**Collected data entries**
::::::::

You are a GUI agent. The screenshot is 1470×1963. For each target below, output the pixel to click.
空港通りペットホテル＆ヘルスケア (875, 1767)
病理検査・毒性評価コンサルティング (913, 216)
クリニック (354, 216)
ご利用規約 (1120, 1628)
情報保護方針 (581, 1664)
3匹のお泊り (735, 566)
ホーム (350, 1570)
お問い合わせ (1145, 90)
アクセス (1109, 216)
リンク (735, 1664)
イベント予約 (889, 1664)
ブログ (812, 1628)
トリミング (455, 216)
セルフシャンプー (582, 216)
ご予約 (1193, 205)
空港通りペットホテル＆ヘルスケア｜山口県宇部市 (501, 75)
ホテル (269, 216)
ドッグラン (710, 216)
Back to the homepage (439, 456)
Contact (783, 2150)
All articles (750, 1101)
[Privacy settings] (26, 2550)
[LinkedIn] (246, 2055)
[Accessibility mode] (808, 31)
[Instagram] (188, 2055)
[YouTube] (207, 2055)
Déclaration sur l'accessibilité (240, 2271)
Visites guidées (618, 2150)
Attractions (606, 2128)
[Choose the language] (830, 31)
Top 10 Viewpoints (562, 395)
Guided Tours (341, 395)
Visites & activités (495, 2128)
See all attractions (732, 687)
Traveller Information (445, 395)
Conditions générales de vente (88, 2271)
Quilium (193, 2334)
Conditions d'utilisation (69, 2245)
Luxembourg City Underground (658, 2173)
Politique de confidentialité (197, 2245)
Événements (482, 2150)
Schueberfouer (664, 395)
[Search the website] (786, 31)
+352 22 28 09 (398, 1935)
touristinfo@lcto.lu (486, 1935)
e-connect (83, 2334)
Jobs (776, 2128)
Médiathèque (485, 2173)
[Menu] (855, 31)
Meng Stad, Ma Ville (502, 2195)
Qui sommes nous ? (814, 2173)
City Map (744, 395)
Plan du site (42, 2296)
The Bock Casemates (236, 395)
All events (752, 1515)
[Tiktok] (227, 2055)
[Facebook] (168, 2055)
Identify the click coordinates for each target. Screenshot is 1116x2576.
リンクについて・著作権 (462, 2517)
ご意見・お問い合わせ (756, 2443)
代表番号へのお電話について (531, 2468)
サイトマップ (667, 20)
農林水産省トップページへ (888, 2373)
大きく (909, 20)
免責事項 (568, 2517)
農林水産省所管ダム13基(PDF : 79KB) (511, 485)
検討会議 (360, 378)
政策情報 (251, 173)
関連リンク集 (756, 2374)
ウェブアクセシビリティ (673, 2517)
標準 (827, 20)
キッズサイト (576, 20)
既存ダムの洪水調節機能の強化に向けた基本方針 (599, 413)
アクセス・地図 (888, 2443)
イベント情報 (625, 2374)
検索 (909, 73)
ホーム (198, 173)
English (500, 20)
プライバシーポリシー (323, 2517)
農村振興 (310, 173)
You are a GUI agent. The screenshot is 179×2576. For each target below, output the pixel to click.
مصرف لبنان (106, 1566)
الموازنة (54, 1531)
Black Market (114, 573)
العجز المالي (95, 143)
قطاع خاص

::::::::

**Exercise requirements**
Look over the records above and say how many lines hold the word "City", giving the number alone.

**Problem solution**
2